_EXERCISE_: Recast the lines of the listing below as a numbered list, from the line containing "Select the current January month label" through the line containing "[x=683, y=35]", inclusive. Skip any blank lines and leave out the pictures.

_GIVEN ENTRIES_:
======
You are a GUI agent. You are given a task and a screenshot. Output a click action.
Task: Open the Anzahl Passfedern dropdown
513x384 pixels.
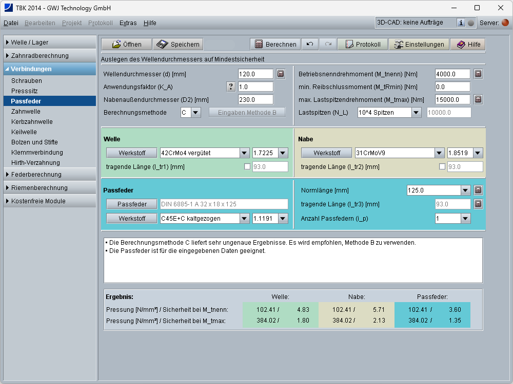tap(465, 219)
======
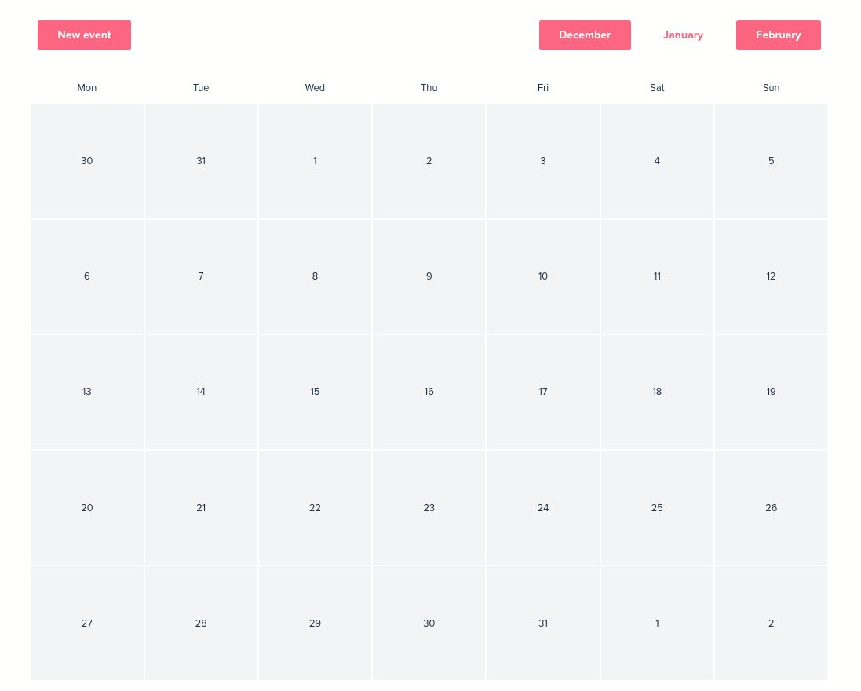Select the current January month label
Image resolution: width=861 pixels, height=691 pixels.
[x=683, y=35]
======
_THE RESULT_:
1. Select the current January month label
2. Image resolution: width=861 pixels, height=691 pixels.
3. [x=683, y=35]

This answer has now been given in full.